DATA IN THIS EXERCISE
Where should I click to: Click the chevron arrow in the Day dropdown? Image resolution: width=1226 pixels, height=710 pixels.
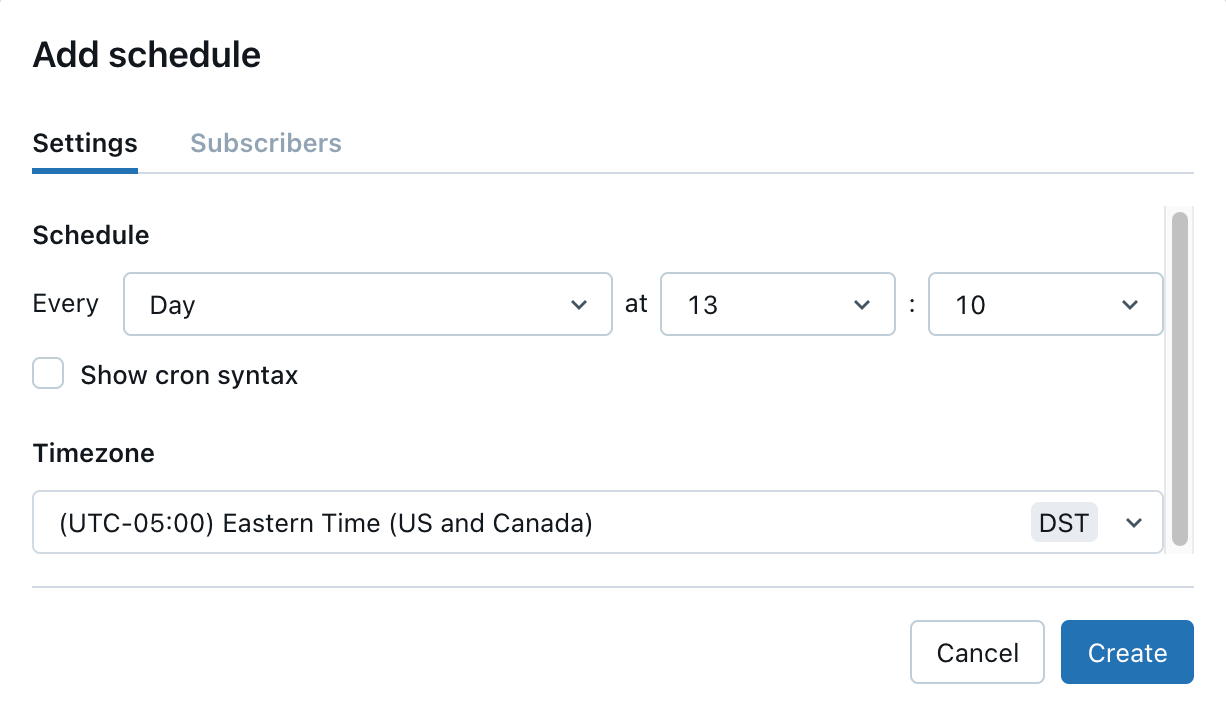[x=578, y=304]
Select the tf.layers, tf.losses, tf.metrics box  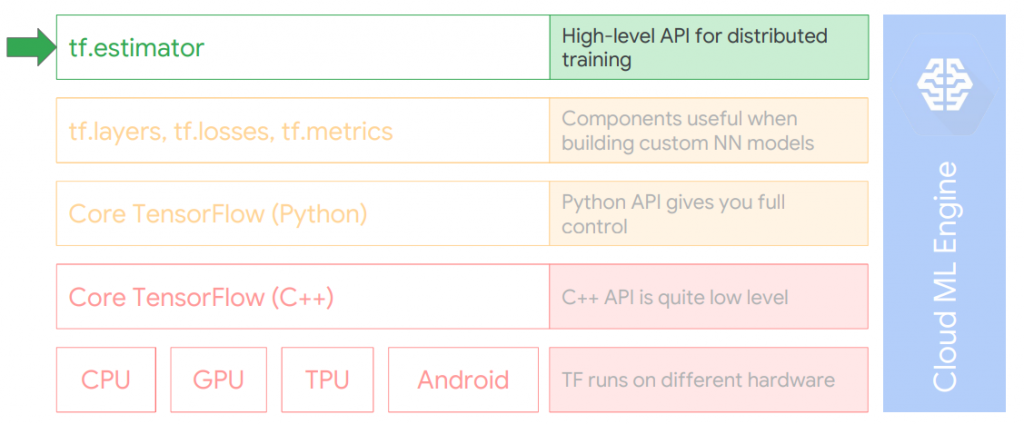(x=303, y=131)
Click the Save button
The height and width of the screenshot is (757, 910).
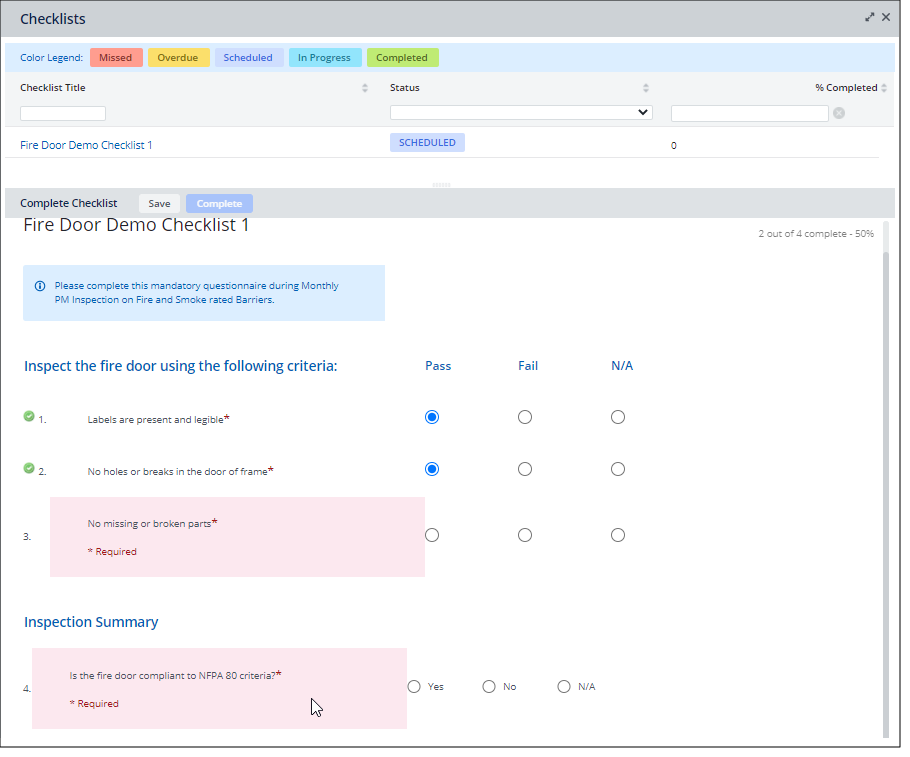tap(159, 203)
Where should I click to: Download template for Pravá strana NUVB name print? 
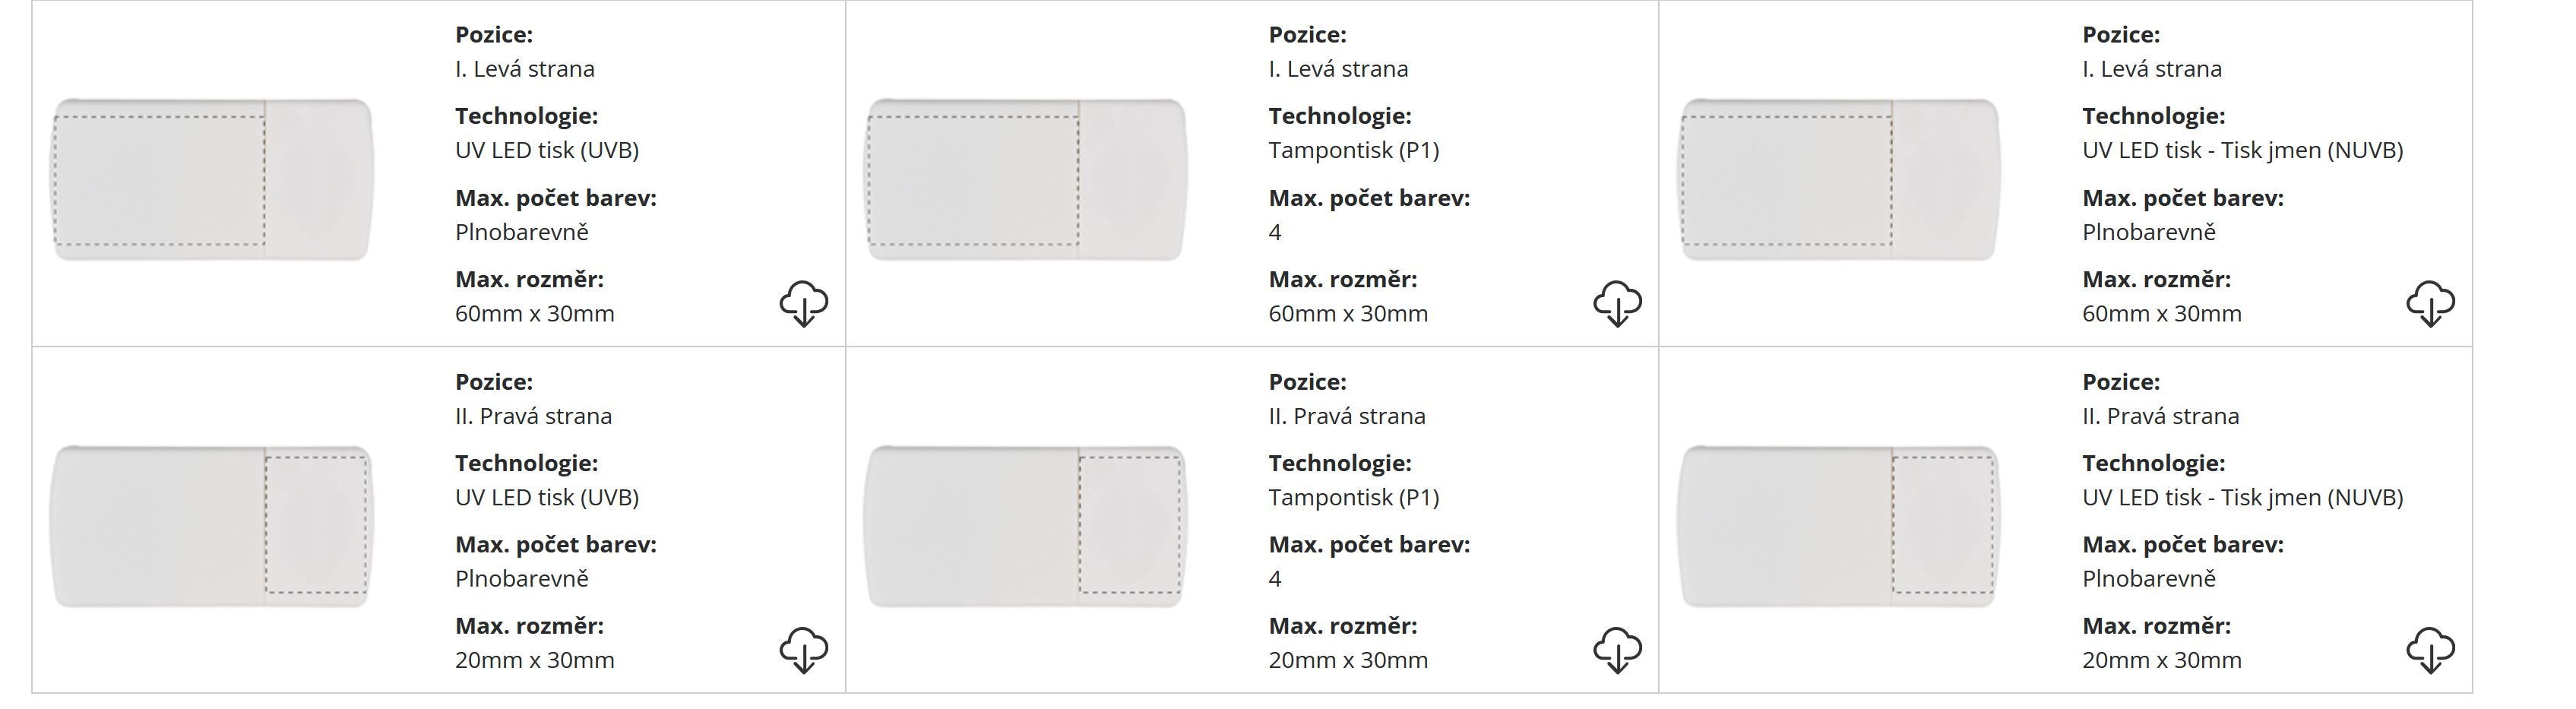[2430, 650]
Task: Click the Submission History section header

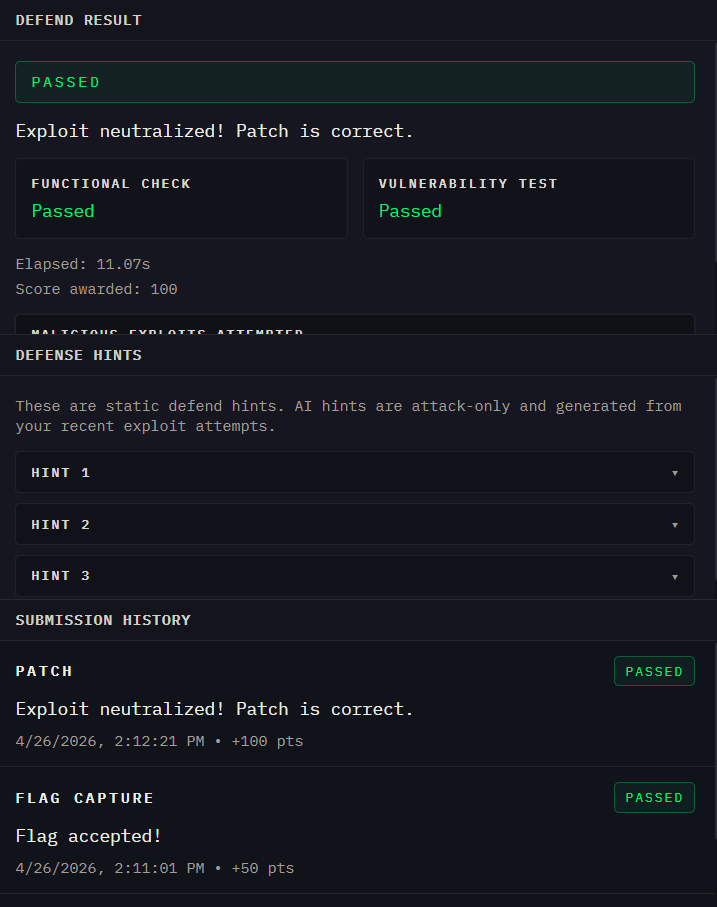Action: point(103,620)
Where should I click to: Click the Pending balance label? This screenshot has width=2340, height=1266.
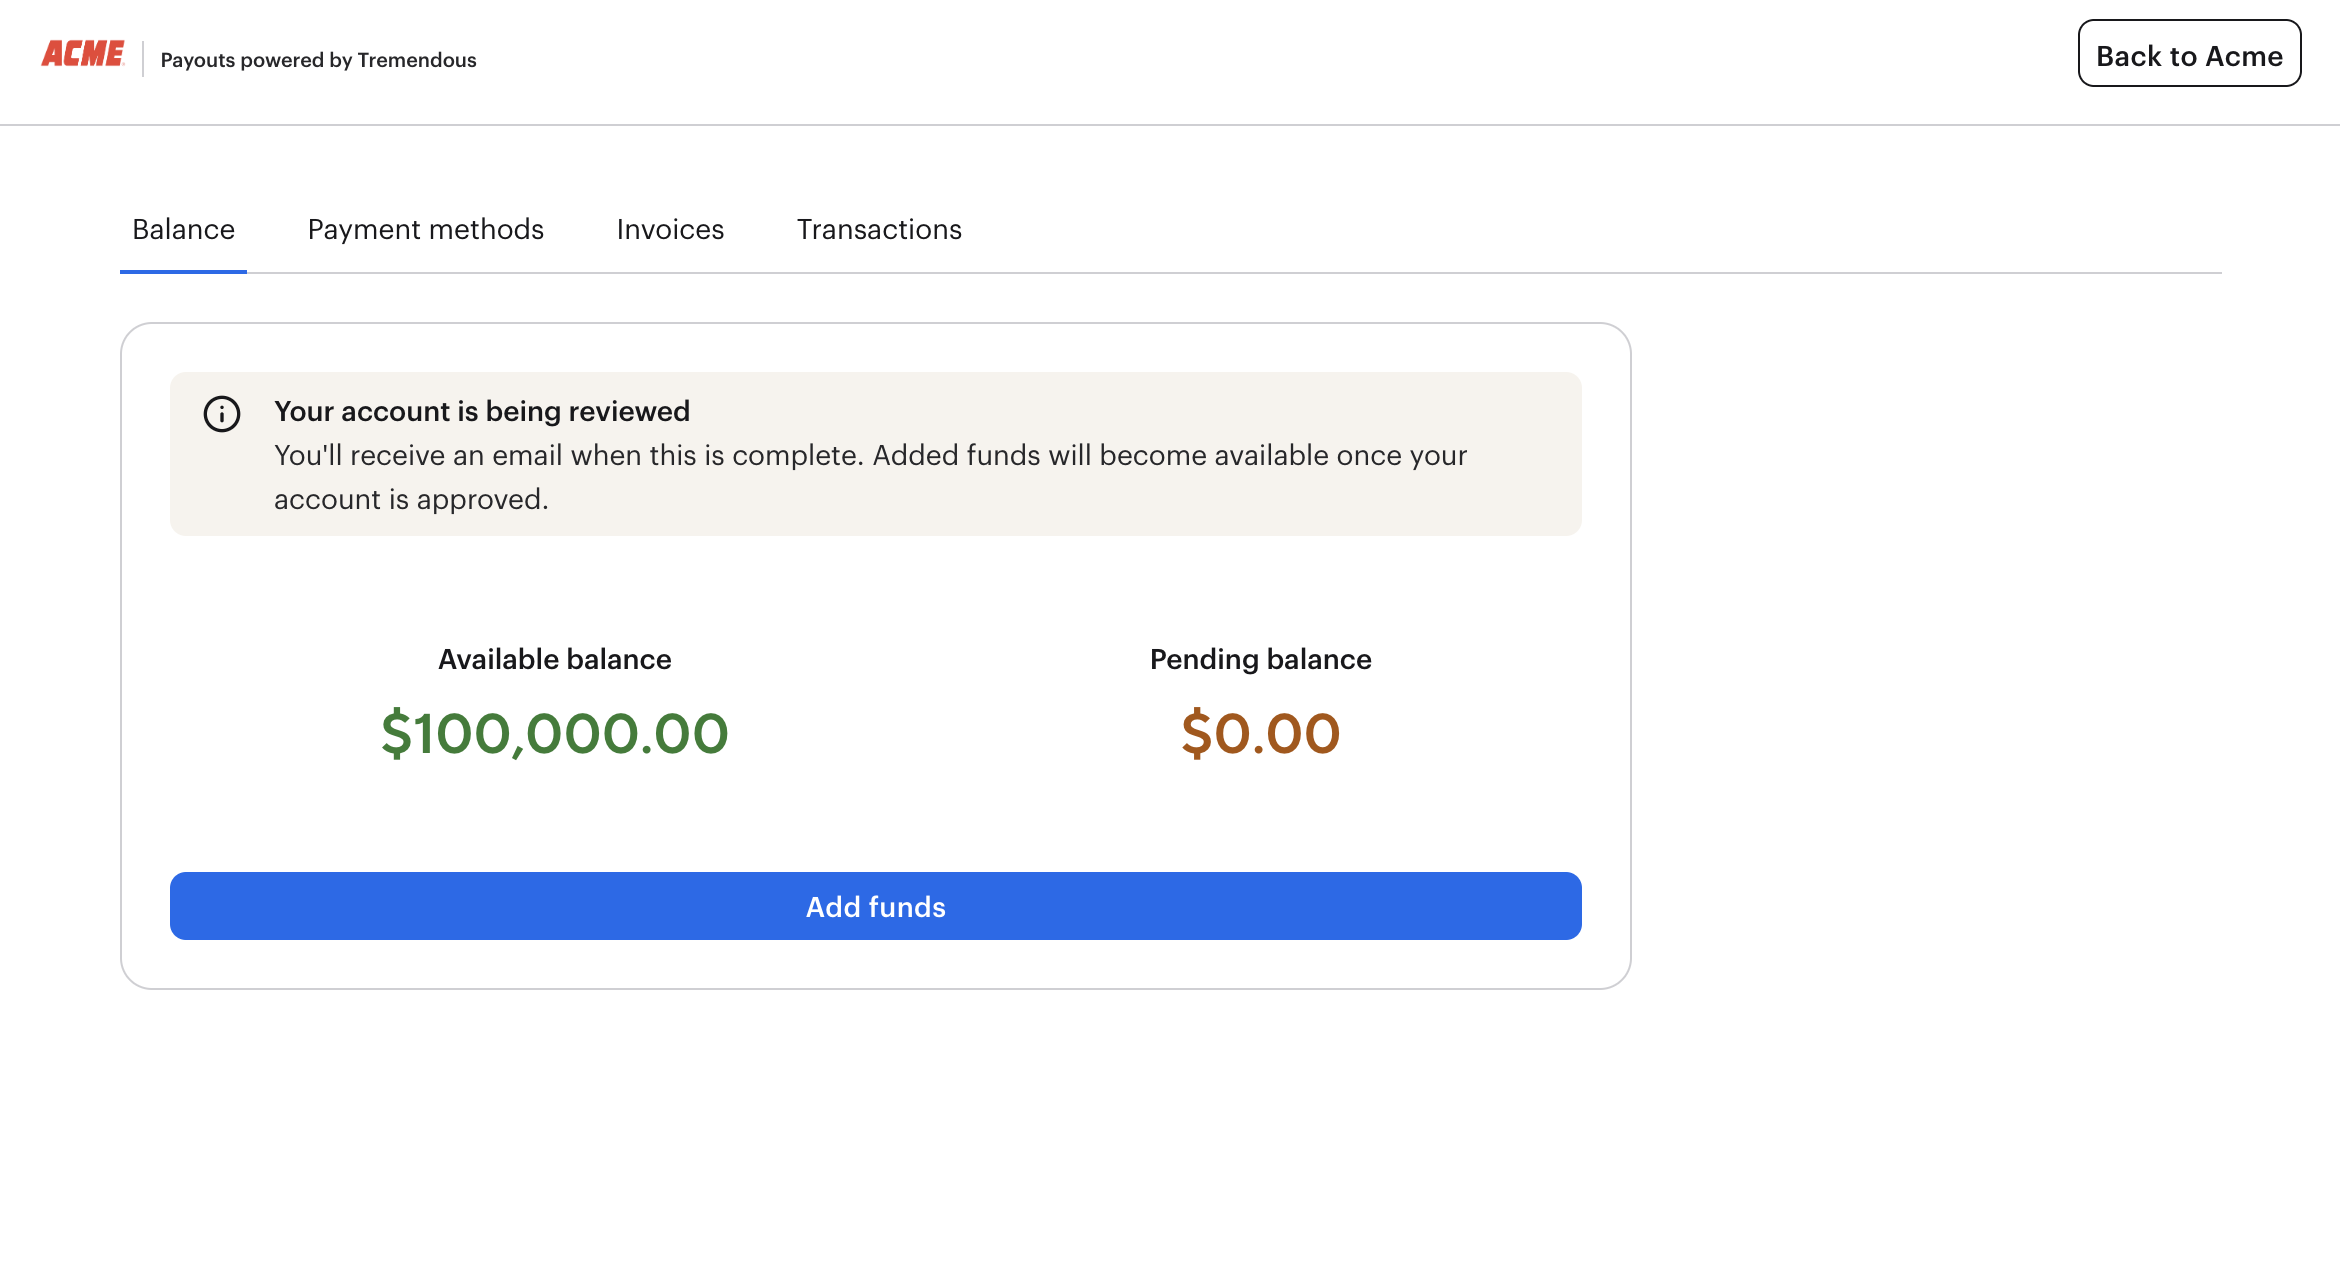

EXERCISE INSTRUCTIONS
Would you restate, word for word, the lines from the one holding "Where should I click to: Download" through the end of the material above? Omit the pictures.

YOUR SOLUTION
Where should I click to: Download template for Pravá strana NUVB name print? 
[2430, 650]
Task: Click the Submission History section header

Action: point(103,620)
Where should I click to: Click the Pending balance label? This screenshot has width=2340, height=1266.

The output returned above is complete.